#### [DOCUMENT TEXT]
* START *

You might imagine my dismay when I showed up at 4:30 pm to pick him up and this is what he looked like!!
GASP!!!! then GASP AGAIN!! I then started praying in my head that this was one of those silly dreams I have. I once dreamt that I was inside a Super Mario Bro. game. That's the kind of dream I mean. The, "thank God that wasn't real" dream. OH, but it wasn't a dream!!!! This was undeniably and certifiably real. I was sitting (and I was so happy that I was) when they TRIED to hand his leash to me.
Come on......REALLY? PEOPLE....THERE IS A BUTTON IN HIS EYE!!!!! I guess I didn't know what to expect. When they said button, I thought that was a "vet term" for some little (UNNOTICEABLE) trinket. No, no, no.....this was a button. The kind that keeps you pants on. A BUTTON!!! Do you understand what I'm saying friends? Oh, I could just cry!!!
I hear you guys asking me...."Is this going to have to stay on his eye for the rest of his life"? The answer is no. Only 7 to 10 days. I have to apply a salve three times a day INSIDE (gag me) his eye. Then to top it all off, he has to wear the CONE OF SHAME.
So, after the initial shock, I am finally starting to see the humor in all this. Gus is frustrated to the point of saying four-letter-words. He cannot eat, drink or climb steps without assistance. Since he is built a little like a cinder block, this is not an easy task. He made sounds similar to Chewbacka when he couldn't turn around in his usual resting spot. Then let's not forget that he cannot get into his cage, which he strangely loves.

* END *

Rows from a dataset
* START *

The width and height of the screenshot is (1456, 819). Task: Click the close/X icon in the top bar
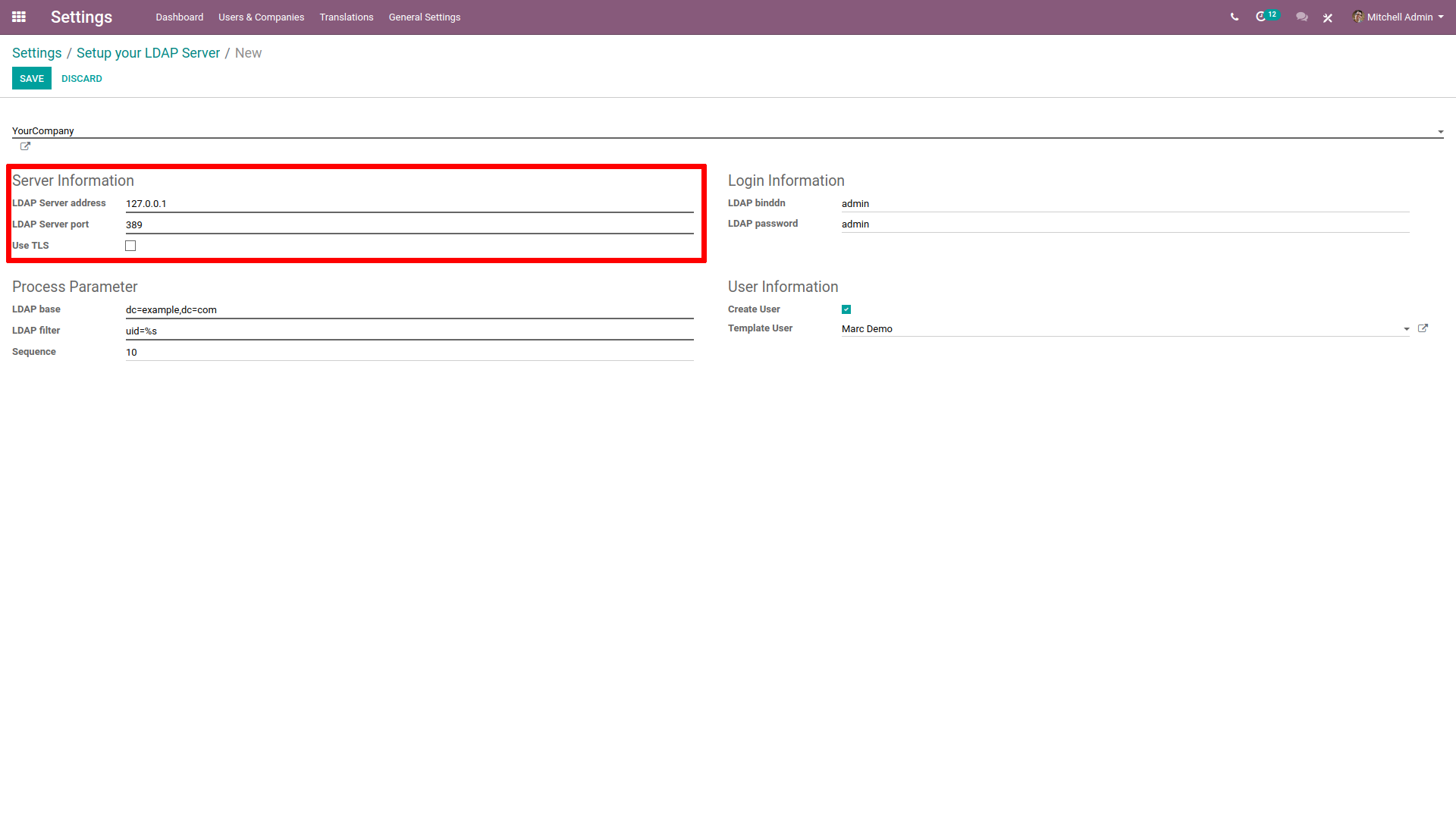[1328, 17]
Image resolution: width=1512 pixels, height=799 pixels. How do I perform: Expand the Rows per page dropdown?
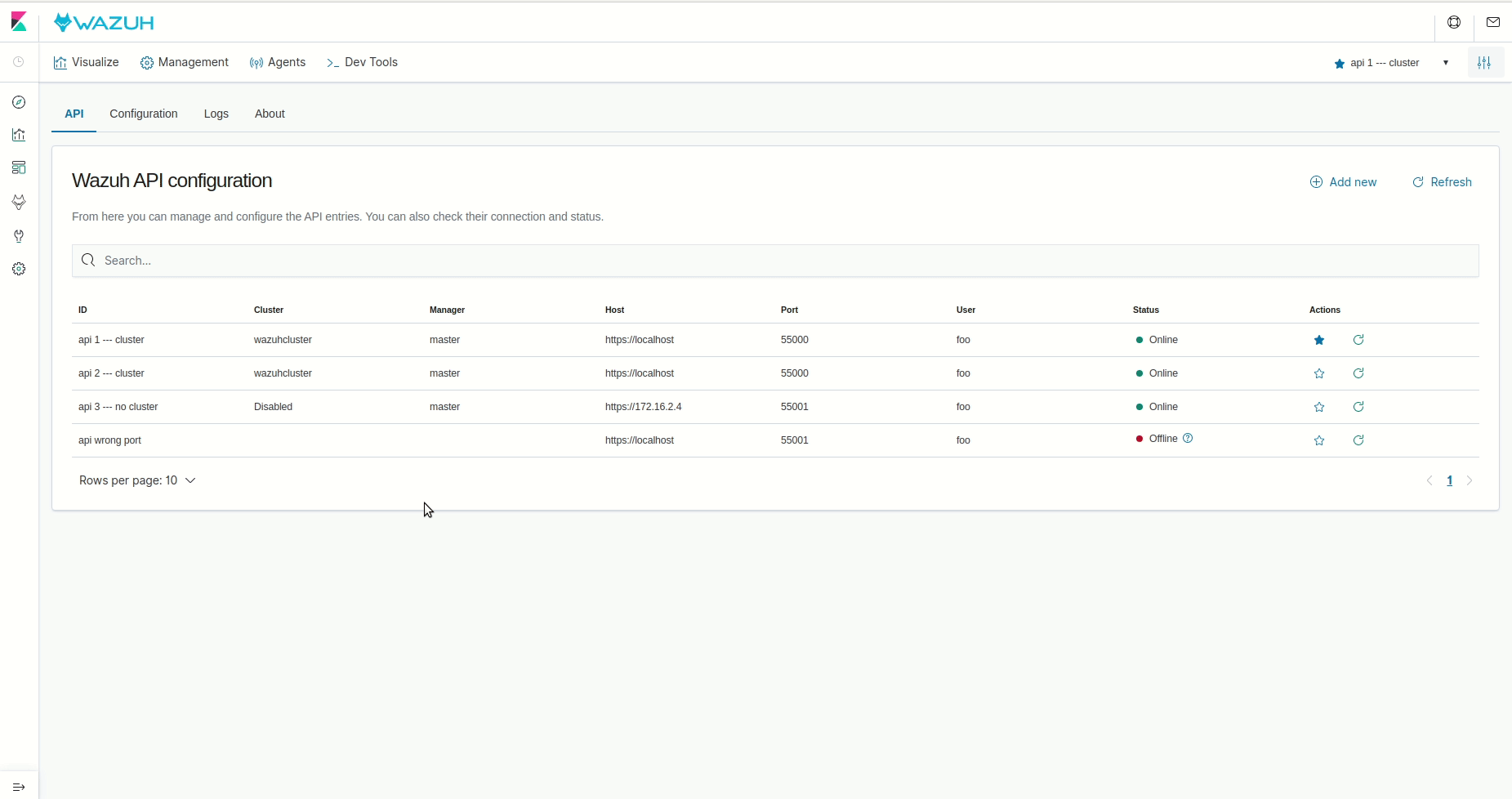136,480
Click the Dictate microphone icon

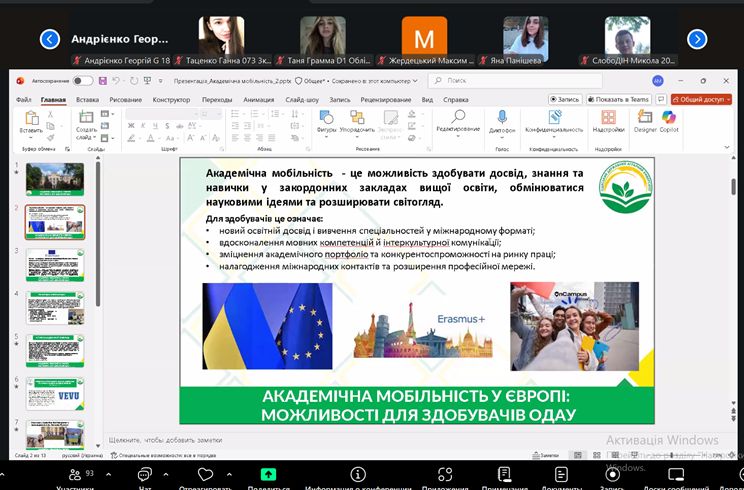tap(504, 119)
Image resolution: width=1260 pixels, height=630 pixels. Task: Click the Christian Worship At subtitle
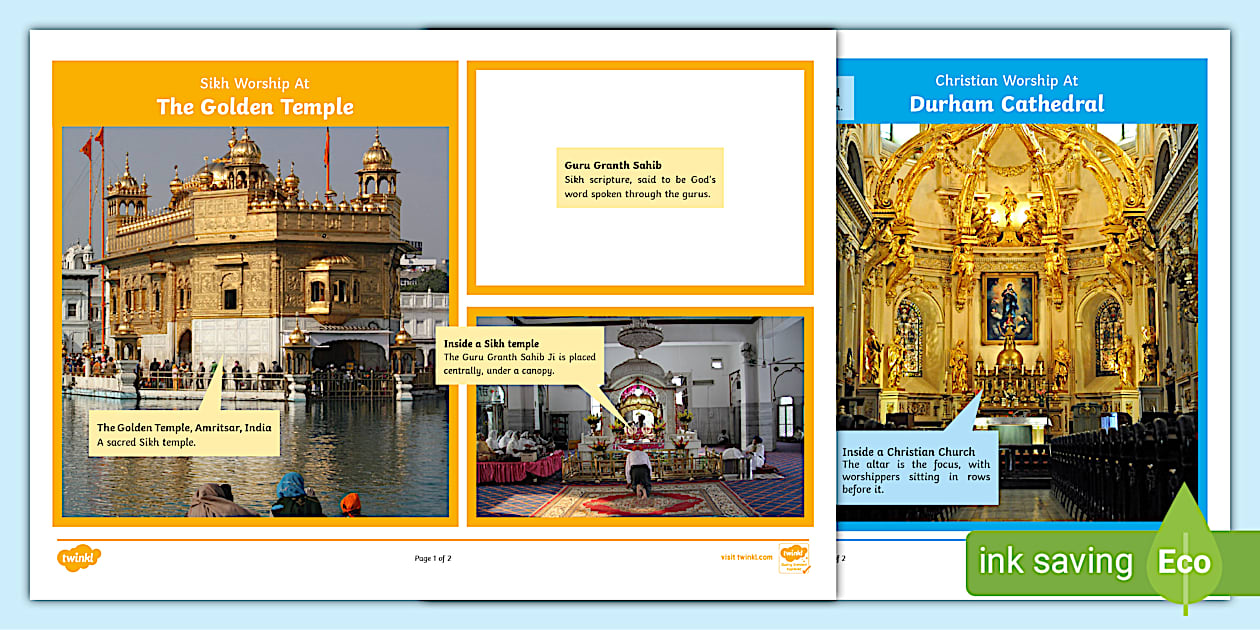1006,81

* END *

#### [REQUIRED WORK]
[a] Rewrite the account of Gus and the button in his eye from "I hear you guys" up to and including "CONE OF SHAME.", substituting "ointment" for "salve".
[b] Extend the account of Gus and the button in his eye, picking up after its final sentence.

#### [RESPONSES PER TASK]
[a]
I hear you guys asking me...."Is this going to have to stay on his eye for the rest of his life"? The answer is no. Only 7 to 10 days. I have to apply a ointment three times a day INSIDE (gag me) his eye. Then to top it all off, he has to wear the CONE OF SHAME.

[b]
Then, Congo the cat, who normally wouldn't choose to be within 50 feet of the dog, is wanting to stalk him. Congo has figured out that Gus can no longer see behind him. This poses as an advantage to the sneaky bully. He is creeping behind Gus, then startling him. Meowing, pawing his back or whatever he can do to irritate him. I would punish Congo but I'm afraid that he owes Gus a few scares. Sorry if that seems cruel.
Look very closely in the background. The stalker has been caught in action!!!!
It really isn't fair. I'm so sorry Gus. I might want to gag when I see you, but I do love you. I understand that you are really peeved right now. When this is over, I will buy you a greasy double cheeseburger from Mickey D's.
I may write a memoir about you. Instead of Marley "the world's worst dog", you would be Gus, "the world's most expensive dog". Good thing Rick loves you too, he's footing your bills!!!!